Comment 17 James M. Leddy 2008-06-16 18:45:58 UTC

for the case where ksh is spinning, I found a possible cause:

(gdb) up
#1  0x000000000041451c in job_unpost (pwtop=<value optimized out>, 
    notify=<value optimized out>)
    at /usr/src/debug/ksh-20080202/src/cmd/ksh93/sh/jobs.c:1523
1523                                    job_chksave(0);
(gdb) ls
Undefined command: "ls".  Try "help".
(gdb) l
1518                    if(pw->p_flag&P_EXITSAVE)
1519                    {
1520                            struct jobsave *jp;
1521                            /* save status for future wait */
1522                            if(bck.count++ > sh.lim.child_max)
1523                                    job_chksave(0);
1524                            if(jp = jobsave_create(pw->p_pid))
1525                            {
1526                                    jp->next = bck.list;
1527                                    bck.list = jp;
(gdb) p bck.count
$1 = 1001
(gdb) p sh.lim.child_max
$2 = 999
(gdb) 
----

Now we may be able to more quickly reproduce if we set sh.lim.child_max to a
smaller number.  This could be unrelated, and it's possible that it's only
forcing the check on the circular list, thus causing the spin, but it's also
possible that going over the child_max causes  the corruption in the linked list
to begin with.

Also interesting here is that this appears not to have started spinning in the
case that (bck.count==1000) > (sh.lim.child_max ==999)

Comment 18 Tomas Smetana 2008-06-17 06:26:42 UTC

Thank you for the analysis.  I'll try to run some tests on my own.  Hopefully
with the information you provided I would be able to reproduce the bug.

Comment 19 James M. Leddy 2008-06-17 19:28:10 UTC

OpenSolaris appears to be hitting a similiar thing:

http://bugs.opensolaris.org/view_bug.do?bug_id=6510946

also explanation to comment #17:

from jobs.c 1521:
			/* save status for future wait */
			if(bck.count++ > sh.lim.child_max)
				job_chksave(0);
			if(jp = jobsave_create(pw->p_pid))
			{
				jp->next = bck.list;
				bck.list = jp;
				jp->exitval = pw->p_exit;
				if(pw->p_flag&P_SIGNALLED)
					jp->exitval |= SH_EXITSIG;
			}
			pw->p_flag &= ~P_EXITSAVE;
----

I forgot about my post/pre increment commands.  Ben the NYC intern pointed out
that of course bck.count will be 2 greater the first time that it executes
job_chksave(0), since when bck.count == 999, this will not be executed.  When
bck.count == 1000, this will be executed, but after the increment, hence 1001.
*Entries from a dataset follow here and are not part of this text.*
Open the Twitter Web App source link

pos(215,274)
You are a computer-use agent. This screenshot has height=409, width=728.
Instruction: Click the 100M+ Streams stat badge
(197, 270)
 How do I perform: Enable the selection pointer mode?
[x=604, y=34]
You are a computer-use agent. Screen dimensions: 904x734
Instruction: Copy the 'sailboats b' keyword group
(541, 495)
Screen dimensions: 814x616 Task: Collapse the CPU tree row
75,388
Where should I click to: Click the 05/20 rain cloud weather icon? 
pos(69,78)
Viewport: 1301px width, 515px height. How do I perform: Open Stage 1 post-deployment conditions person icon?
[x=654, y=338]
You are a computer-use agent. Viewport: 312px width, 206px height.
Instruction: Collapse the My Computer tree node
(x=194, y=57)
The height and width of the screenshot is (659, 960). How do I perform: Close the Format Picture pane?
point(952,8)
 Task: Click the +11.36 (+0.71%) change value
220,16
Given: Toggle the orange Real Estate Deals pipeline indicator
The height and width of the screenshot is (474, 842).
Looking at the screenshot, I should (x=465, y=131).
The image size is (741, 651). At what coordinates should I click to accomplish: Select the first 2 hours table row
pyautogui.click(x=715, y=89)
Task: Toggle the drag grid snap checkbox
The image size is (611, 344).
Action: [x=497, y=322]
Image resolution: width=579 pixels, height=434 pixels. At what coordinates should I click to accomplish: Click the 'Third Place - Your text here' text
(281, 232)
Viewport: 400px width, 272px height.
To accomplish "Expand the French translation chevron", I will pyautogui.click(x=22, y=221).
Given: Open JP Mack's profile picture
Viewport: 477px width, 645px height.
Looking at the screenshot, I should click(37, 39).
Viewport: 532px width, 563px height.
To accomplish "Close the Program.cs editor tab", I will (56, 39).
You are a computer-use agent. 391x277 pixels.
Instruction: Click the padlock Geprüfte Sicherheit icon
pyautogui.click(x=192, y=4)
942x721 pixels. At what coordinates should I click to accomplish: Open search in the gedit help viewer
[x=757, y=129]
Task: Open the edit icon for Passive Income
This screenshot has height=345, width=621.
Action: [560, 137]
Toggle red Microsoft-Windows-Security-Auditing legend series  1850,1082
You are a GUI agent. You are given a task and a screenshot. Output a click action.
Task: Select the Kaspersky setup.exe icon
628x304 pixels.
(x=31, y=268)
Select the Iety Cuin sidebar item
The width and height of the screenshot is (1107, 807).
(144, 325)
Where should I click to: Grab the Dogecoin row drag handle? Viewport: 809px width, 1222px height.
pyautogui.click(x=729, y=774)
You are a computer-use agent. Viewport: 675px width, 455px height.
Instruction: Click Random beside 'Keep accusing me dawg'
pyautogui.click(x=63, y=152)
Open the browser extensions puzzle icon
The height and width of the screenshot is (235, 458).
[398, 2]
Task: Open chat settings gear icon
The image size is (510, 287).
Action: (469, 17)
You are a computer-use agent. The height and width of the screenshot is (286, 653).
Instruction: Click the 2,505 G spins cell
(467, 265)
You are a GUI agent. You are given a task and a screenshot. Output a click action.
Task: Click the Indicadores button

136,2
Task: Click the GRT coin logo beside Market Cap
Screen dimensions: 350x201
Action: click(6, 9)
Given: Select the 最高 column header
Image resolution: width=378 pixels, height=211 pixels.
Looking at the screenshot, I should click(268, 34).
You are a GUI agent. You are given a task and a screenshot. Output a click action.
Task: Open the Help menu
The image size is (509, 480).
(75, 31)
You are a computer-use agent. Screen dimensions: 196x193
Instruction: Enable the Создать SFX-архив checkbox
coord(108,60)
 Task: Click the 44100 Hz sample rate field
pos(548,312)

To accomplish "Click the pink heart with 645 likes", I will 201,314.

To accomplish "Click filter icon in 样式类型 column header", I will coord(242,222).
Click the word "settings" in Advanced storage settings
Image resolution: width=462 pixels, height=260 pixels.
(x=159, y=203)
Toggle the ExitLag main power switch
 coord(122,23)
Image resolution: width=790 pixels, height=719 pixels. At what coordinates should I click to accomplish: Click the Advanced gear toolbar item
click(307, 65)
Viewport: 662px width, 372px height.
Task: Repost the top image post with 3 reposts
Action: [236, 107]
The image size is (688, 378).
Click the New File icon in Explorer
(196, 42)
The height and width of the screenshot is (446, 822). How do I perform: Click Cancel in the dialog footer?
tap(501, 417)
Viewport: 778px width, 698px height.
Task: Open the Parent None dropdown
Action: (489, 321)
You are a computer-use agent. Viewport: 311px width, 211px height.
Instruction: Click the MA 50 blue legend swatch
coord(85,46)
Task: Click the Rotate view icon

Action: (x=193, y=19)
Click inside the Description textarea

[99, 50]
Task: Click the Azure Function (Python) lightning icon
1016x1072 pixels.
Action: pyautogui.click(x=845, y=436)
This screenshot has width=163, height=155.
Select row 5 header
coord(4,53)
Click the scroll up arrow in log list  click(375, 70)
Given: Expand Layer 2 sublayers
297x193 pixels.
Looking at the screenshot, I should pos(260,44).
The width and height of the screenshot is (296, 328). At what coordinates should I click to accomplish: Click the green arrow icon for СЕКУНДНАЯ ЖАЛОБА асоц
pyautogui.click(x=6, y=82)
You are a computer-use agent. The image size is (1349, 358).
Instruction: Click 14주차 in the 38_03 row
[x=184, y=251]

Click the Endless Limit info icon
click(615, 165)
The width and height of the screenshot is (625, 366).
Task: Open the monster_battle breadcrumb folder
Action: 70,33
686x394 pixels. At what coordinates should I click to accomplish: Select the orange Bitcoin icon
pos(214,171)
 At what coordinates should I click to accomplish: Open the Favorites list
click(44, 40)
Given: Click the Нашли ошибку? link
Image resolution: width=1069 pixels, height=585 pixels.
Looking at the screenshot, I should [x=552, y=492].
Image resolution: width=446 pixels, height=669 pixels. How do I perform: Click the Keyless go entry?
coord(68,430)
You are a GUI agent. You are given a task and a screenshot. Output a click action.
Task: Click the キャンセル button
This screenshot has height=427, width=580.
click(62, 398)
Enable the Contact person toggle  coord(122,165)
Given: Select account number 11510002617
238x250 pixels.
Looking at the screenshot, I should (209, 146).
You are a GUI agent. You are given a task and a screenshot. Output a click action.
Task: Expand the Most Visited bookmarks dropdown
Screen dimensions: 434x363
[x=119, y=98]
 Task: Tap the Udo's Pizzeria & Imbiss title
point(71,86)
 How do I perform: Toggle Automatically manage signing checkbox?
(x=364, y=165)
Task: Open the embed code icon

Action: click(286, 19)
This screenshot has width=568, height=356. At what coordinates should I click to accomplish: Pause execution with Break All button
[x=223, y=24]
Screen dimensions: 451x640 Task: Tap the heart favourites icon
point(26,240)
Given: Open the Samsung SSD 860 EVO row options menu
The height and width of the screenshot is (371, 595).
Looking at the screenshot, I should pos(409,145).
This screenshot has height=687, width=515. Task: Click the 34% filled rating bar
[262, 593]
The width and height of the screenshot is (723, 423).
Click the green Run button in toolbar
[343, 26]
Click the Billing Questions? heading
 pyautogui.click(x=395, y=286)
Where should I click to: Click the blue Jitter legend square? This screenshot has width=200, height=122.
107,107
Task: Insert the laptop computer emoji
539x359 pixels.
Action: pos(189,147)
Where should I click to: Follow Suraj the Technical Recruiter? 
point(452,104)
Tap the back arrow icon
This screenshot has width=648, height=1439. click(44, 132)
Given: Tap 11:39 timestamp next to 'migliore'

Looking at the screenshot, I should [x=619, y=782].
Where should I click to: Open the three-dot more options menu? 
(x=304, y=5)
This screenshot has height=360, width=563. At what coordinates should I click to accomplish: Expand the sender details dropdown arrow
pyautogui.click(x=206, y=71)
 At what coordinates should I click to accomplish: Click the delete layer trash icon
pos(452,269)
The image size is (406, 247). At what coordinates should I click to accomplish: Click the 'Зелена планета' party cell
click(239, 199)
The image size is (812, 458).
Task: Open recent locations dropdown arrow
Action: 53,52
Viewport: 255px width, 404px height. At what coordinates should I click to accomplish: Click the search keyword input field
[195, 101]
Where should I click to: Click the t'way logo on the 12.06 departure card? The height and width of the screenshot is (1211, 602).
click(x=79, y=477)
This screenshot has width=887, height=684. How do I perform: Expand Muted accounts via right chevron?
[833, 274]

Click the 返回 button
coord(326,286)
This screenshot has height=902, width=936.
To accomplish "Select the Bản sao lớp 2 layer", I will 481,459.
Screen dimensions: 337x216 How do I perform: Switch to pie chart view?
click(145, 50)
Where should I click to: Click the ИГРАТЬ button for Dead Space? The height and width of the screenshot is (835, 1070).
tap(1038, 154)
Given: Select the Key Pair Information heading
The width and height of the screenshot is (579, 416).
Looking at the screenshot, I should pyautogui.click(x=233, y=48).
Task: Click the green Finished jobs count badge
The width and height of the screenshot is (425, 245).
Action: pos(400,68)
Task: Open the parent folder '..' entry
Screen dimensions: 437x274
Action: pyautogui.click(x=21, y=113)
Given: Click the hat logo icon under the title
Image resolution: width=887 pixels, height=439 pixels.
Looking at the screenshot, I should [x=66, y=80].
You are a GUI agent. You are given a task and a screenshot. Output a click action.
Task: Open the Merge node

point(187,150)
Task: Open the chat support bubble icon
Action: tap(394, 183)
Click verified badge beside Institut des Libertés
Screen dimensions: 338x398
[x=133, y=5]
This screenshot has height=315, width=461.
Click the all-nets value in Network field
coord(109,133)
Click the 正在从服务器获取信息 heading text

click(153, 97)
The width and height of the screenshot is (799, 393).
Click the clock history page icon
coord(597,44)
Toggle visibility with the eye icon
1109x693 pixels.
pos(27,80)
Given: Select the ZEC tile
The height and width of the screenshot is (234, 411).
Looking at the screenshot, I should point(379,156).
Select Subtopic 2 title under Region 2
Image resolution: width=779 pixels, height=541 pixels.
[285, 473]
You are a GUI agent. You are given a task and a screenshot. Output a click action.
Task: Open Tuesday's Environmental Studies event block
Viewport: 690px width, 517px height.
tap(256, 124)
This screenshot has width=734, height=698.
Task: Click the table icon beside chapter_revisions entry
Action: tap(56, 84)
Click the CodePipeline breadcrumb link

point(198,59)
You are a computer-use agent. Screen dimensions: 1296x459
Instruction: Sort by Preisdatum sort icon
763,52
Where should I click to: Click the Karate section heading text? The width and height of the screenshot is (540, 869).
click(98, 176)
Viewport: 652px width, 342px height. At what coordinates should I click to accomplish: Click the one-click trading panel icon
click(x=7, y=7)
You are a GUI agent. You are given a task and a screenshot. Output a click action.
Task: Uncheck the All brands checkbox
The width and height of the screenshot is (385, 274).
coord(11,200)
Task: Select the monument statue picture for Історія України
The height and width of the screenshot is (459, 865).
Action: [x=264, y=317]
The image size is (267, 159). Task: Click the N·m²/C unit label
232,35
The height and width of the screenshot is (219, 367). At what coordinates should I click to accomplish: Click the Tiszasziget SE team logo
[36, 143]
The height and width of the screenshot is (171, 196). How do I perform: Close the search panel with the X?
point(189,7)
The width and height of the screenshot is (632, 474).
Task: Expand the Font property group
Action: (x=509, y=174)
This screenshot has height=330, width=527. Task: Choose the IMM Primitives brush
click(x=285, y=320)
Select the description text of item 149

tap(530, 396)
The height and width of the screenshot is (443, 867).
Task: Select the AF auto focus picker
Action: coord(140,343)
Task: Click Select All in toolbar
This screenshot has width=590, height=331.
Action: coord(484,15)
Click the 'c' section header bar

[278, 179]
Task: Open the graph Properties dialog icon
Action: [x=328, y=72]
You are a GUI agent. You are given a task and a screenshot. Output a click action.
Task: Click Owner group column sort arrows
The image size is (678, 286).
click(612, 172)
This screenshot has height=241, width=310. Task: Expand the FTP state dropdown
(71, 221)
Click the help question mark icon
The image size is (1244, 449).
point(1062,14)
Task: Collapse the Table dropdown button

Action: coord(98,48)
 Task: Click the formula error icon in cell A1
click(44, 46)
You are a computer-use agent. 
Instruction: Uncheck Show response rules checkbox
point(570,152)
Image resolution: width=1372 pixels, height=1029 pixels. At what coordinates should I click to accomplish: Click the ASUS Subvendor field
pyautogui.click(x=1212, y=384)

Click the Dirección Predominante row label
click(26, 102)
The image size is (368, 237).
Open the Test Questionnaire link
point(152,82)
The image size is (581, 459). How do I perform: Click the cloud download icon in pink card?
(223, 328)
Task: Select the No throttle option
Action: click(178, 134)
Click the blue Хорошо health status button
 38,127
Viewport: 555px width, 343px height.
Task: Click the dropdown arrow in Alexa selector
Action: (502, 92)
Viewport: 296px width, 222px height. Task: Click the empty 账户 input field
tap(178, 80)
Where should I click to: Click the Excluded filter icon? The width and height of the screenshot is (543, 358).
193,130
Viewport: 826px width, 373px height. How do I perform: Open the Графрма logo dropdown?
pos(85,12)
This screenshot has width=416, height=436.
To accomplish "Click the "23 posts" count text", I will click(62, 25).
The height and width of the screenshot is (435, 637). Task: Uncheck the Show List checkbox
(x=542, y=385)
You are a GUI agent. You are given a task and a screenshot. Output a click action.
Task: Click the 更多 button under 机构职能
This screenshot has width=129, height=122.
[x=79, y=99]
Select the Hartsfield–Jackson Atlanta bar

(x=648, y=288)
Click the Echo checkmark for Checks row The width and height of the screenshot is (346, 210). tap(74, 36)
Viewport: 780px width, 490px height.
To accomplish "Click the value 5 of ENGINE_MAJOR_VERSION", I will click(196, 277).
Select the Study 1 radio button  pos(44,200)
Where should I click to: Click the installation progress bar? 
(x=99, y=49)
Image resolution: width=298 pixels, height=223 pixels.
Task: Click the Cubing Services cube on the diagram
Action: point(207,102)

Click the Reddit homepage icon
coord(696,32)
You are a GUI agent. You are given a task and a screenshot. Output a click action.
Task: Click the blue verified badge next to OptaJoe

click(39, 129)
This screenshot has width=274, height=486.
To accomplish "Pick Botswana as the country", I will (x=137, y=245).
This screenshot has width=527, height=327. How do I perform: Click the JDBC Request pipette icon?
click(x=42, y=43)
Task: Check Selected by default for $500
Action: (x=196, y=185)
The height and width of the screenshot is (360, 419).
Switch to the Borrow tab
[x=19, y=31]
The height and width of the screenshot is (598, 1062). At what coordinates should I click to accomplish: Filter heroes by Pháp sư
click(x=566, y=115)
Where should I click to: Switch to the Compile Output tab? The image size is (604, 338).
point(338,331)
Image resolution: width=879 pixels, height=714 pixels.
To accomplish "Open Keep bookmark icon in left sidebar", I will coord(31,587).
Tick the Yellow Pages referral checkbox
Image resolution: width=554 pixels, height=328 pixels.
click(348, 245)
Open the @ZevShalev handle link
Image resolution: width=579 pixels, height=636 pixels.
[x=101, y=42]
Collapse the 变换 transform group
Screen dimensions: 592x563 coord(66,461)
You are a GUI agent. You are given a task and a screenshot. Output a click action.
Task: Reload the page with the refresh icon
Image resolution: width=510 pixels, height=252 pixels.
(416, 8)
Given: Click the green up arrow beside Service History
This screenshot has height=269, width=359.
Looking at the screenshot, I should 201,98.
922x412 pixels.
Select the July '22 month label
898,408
The question is weather this is correct or not.  My thinking is that they should
have used preincrement here, since they eventually do the jobsave_create anyway.
   That way the code is more like "we're going to create 1000 procs, one greater
than allowed, so clean one up before creating the new one."  It could be that
some other part of ksh is not allowing the 1000th job in due to ulimit, and that
is causing the weird behavior.

I'll ping ATT mailing list on this to make sure the list is actually accounted
for in this fashion. In the meantime I will build a new package to see if this
fixes client's problem.

Comment 20 James M. Leddy 2008-06-17 23:21:00 UTC

from David Korn:

I think that ++bck.count would make more sense but since this is a linked
list it won't matter.

The standard says that the backround process from the last sh.lim.child_max
processes must be saved by the shell.  The code was saving sh.lim.child_max+1
which is ok but not required.

Thnaks for the report.

David Korn
dgk.com

Comment 22 James M. Leddy 2008-06-23 21:21:28 UTC

I've reproduced a similiar problem.

$ ulimit -u 10
$ for (( i = 0; i < 10; i++ ))
$ do
$ cat /dev/zero > /dev/null &
$ done

This script will hang ksh with the latest version (rawhide) we built and gave
customer for rhel 5.  The cause is line 2252 in sh/xec.c

while(_sh_fork(parent=fork(),flags,jobid) < 0)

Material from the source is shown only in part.